Inside it was lined with a copy of the queen's funeral canopy of
softest leather; stretched square; to the touch as soft, supple and
fine as velvet.[1]

True, this copy had not taken year upon year to make, nor had scores
and scores of nimble fingers stitched and stitched for days and months
to finish it, as in the days of the XIXth dynasty. The panels in the
copy were of one piece of hide stitched finely by machinery, with the
emblems painted upon them after the stitching; in the original they are
made by the stitching together by hand of thousands and thousands of
pieces of gazelle-hide, each of which had been painted either pink or
blue or green or in various shades of yellow before the stitching.

Look up with Hugh Carden Ali as he lifts his head to gaze at something
far beyond the tent-roof.

You will see a copy of the central square which, divided into two,
rested upon the top of the shrine which covered the dead queen who died
about one hundred years after the siege of Troy. One side of the panel
is sprinkled with yellow and pink rosettes on a pale-blue ground; the
other side shows the vulture, the emblem of maternity, holding in its
claws the feather of justice; six there are in all.

That is the ceiling.

The tent walls are lined with a copy of the flaps which hung down on
each side of the shrine of the funeral-boat of the Egyptian queen who,
some thousand years before Christ, crossed the blue-green Nile,
followed by other boats filled with her priests and princes, her
officers, her mourning women. North and south, the flaps are of
chess-board pattern in squares of pink and green; behind one of which
was hidden the small room which held naught but a crystal pitcher and
crystal basin, filled to the brim with water for the ablutions at the
Hour of Nazam, which is the Hour of Prayer.

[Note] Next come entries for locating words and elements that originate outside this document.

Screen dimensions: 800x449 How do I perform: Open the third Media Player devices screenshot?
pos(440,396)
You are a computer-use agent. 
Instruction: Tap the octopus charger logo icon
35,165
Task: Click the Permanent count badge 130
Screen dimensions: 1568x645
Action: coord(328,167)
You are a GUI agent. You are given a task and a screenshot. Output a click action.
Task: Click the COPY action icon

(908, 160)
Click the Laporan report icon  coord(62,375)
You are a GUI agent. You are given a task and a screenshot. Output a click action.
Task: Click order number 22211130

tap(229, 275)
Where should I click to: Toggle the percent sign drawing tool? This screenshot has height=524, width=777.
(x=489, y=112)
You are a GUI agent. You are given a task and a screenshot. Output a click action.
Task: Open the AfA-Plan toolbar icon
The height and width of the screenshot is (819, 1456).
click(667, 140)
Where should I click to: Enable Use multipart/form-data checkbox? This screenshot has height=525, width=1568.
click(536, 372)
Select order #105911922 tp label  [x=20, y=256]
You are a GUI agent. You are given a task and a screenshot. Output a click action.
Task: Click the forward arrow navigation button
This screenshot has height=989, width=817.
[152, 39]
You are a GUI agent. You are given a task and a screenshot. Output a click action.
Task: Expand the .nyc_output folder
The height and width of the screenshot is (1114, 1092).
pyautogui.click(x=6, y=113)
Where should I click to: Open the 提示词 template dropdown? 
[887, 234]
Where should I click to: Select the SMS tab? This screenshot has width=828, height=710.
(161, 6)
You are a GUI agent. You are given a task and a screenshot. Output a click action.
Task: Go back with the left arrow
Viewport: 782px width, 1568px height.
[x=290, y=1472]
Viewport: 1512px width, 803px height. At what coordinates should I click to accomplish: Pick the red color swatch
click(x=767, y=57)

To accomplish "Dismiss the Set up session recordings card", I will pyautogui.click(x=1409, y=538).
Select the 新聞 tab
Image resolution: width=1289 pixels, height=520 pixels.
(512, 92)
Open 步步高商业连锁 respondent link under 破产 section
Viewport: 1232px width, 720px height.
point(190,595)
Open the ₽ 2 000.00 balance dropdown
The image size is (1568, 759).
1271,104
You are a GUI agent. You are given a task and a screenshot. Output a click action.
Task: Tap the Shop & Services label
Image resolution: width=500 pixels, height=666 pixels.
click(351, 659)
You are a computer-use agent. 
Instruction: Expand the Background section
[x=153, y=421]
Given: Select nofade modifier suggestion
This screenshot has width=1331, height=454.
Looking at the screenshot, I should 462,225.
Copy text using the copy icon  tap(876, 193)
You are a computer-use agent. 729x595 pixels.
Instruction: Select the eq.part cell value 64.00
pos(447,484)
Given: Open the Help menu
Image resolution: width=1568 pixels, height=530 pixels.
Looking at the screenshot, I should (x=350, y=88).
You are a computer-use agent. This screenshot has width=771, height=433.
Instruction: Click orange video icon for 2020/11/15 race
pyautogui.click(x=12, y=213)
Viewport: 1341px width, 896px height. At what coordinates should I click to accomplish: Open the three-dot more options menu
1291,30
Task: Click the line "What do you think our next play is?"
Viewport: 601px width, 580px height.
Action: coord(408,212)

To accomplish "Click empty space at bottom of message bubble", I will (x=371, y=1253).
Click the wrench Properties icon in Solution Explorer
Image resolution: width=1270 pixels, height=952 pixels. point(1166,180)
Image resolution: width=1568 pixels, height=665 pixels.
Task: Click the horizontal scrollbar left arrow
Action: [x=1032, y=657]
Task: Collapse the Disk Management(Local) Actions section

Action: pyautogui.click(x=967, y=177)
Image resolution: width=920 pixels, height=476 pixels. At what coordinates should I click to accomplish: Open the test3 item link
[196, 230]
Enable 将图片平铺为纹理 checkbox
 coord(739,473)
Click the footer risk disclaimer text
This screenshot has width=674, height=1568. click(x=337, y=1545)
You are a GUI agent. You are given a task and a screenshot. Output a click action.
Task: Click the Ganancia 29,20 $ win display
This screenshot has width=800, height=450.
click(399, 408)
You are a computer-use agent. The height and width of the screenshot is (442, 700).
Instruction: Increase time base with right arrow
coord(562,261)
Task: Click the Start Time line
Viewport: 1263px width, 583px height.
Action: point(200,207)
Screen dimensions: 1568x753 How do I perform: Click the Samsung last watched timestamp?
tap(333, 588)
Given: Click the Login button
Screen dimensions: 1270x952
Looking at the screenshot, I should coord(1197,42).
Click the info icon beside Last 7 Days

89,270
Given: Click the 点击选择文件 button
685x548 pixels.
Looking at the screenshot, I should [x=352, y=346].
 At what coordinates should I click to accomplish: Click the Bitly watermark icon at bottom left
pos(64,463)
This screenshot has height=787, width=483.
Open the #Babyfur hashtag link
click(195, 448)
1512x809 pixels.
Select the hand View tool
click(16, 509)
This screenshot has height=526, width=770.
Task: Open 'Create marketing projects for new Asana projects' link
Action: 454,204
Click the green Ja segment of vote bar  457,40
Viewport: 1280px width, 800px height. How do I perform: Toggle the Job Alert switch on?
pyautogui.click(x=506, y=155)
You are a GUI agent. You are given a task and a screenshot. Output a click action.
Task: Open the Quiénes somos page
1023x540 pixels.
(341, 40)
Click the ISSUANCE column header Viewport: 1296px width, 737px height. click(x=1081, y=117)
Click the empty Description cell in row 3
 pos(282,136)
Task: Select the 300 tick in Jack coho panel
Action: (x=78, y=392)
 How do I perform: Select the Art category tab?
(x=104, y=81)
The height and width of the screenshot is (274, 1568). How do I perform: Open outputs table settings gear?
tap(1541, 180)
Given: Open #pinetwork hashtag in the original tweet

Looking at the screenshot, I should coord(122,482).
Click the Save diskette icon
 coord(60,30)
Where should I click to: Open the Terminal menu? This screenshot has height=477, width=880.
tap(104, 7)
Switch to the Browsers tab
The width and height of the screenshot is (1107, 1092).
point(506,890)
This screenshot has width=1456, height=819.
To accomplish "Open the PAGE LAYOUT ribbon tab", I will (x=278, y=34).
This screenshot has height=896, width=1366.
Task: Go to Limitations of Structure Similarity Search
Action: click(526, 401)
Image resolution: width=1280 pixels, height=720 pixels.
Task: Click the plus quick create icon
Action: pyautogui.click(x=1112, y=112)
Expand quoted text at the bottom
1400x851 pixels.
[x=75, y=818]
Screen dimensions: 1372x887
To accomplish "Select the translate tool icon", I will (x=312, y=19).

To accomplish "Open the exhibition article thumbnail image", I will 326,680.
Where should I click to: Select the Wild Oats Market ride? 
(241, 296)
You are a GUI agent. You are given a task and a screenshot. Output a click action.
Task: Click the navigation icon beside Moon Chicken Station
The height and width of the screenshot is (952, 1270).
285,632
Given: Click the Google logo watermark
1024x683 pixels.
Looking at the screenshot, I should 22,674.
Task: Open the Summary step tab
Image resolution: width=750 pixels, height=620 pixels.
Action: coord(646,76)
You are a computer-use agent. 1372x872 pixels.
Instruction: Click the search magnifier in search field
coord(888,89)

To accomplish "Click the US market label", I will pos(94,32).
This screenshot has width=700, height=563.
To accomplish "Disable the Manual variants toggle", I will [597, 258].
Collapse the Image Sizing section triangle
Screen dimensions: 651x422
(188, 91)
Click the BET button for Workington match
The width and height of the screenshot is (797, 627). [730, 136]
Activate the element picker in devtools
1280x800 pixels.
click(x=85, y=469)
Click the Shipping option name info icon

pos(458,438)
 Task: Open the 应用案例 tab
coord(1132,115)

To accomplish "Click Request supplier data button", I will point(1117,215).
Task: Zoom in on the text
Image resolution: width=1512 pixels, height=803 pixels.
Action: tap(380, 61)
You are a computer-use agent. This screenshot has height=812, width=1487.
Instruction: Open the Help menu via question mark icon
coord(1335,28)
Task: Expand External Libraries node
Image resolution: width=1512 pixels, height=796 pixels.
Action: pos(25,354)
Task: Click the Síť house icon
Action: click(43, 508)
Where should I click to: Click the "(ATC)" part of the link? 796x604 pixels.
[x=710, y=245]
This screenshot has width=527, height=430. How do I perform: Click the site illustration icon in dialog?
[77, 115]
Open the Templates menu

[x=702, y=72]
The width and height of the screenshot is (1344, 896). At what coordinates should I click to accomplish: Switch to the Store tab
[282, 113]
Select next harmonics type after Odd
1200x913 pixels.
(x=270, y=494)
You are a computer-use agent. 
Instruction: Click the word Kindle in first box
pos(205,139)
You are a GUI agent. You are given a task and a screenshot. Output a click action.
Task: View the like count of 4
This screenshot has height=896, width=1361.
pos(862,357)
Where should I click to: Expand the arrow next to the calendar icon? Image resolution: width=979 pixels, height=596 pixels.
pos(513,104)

Near the top the sides show bands of colour, red, yellow, green and
blue, almost as bright in the original as on the day the paints were
mixed, one thousand years ago. Beneath the bands upon one side you
will see the signet-ring of the priest-King Pinotem--whose son Queen
Isi em Kheb espoused--; also the royal asps and the scarab, the emblem
of life out of death.

Upon the other wall you will see the lotus-flower, which opens at the
rising of the sun and closes at its setting; the enigmatic
double-headed ducklings and the picture of a gazelle, which is
doubtless the representation of the pet which, bound in mummy
trappings, was found beside its royal mistress in the tomb. Across the
lotus-flowers, like a silver shaft, there hung a light throwing-spear.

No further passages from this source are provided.